To address the role of edl in inducing cells, we identified loss-of-function mutations in edl. The edl^JV line contains a P-element insertion in the vicinity of the presumptive transcription initiation site of edl(Fig. 1A) and has viability of 5% in trans to a deletion of the 55E/F region, Df(2R)P34. As this effect on viability was reverted upon excision of the P-element and was completely suppressed by a transgene containing the entire edl coding region, edl^JV represents a reduction of function allele of edl. In addition, we generated a lethal allele, edl^L19, that removes the entire edlgene. Both edl^L19 homozygotes and edl^L19/Df(2R)P34 animals die as late embryos or early larvae.

Analysis of edl mutants revealed that in both the eye and chordotonal organ, the loss of edl reduced the efficiency of Spitz-mediated induction. In retinal sections of edl^JV/Df(2R)P34 and edl^JV/L19 animals, about 3% of ommatidia showed loss of photoreceptor cells, of the R1-R6 and R7 photoreceptor subtype(Fig. 2A,L). The R8 cell, which most strongly expresses edl expression within the ommatidium, was always present, even in ommatidia where other photoreceptor cells were missing(Fig. 2A, inset). A similar phenotype was seen in edl^L19 mutant clones, which entirely lack edl function. This phenotype was almost completely rescued by an edl⁺ transgene(Fig. 2L). The requirement of edl was more pronounced when the level of the inducing signal was compromised. Star is a dosage-sensitive component of Spitz-mediated induction in the eye, and is required for the transport of Spitz EGF to the Golgi apparatus (Heberlein and Rubin,1991; Kolodkin et al.,1994; Lee et al.,2001). In Star^-/+ animals, 30% of ommatidia show a reduction in the number of photoreceptor neurons, with the average number of R1-R7 cells reduced per ommatidium of 0.39(Fig. 2B,D,M). When edl^JV/L19 mutation was placed in the Star^-/+ background, 65% of ommatidia lacked at least one neuron, with 1.71 photoreceptor cells missing per ommatidium on average (Fig. 2C,E,M). Similarly, the edl mutation enhanced the reduction in the number of photoreceptor neurons in a hypomorphic allele of spitz (Fig. 2F,G,M).

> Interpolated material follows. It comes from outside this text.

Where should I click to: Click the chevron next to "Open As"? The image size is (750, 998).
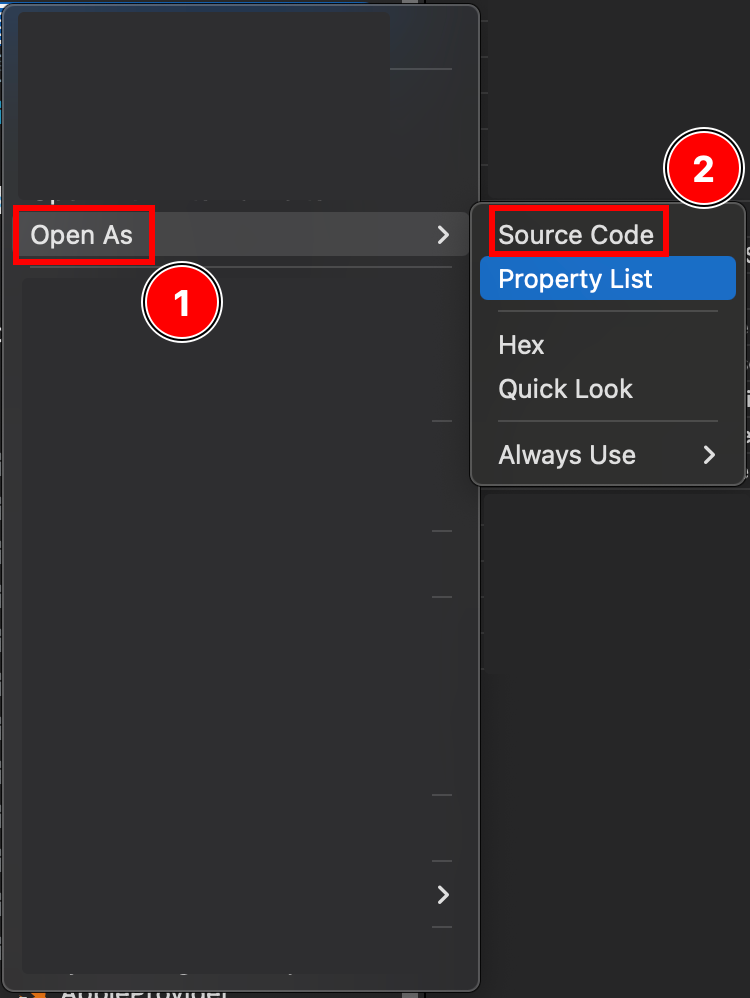[x=442, y=234]
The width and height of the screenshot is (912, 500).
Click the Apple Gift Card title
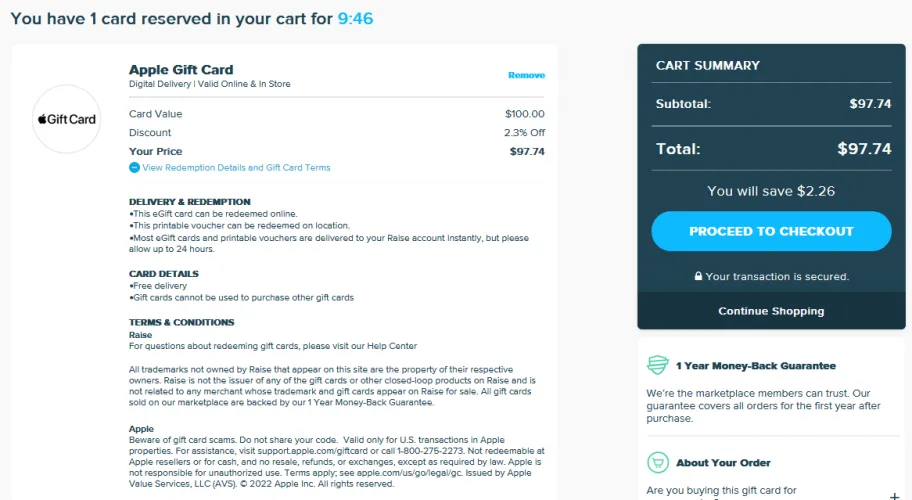(x=181, y=70)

These synergistic effects of edl and Star/spitzsuggest that edl participates in the induction of R1-R7 by Spitz EGF.

The effect of the edl mutation in Spitz-mediated induction was also observed in the chordotonal organ. In each abdominal hemisegments of wild-type embryos, COP C1, C2, C3, C6 and C7 each generate a scolopidium that consists of a neuron and four support cells, and form a lateral chordotonal organ (Lch5) composed of five scolopidia. The loss of edl function caused a loss of one or two scolopidia from Lch5 in about 25% of the hemisegments (Fig. 2H,I,N).

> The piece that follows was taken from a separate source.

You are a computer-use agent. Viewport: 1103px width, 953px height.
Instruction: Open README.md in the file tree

Spitz EGF acts through the EGF receptor, resulting in the activation of the Ras/MAPK signaling leading to the phosphorylation of Ets proteins YAN and PNTP2. Baker et al. (Baker et al.,2001) have reported that EDL/MAE promotes the MAPK-mediated phosphorylation of the repressor protein YAN, thus leading to its inactivation, and is also required for the transcriptional activation by PNTP2. Although the reduction in Spitz-mediated induction observed in edl mutants appears consistent with the role of EDL/MAE in promoting MAPK signaling, two lines of evidences argues against such model of EDL/MAE action. First, the expression of edl in chordotonal organs is detectable only in COPs C1-C5, which form using the proneural activity of atonal and do not require EGF receptor function for their specification (Okabe and Okano,1997). It is also unlikely that edl acts solely by regulating YAN activity, because loss of edl function had an effect in the absence of YAN; while a null allele of yan(aop¹)has increased number of scolopidia in Lch5,introduction of edl mutation caused a clear reduction in the number of scolopidia formed (Fig. 2J,K,O,P). EDL/MAE thus has targets other than repressor protein YAN. These results indicate that the mechanism by which EDL/MAE participates in Spitz-mediated induction is different from the one proposed by Baker et al.(Baker et al., 2001).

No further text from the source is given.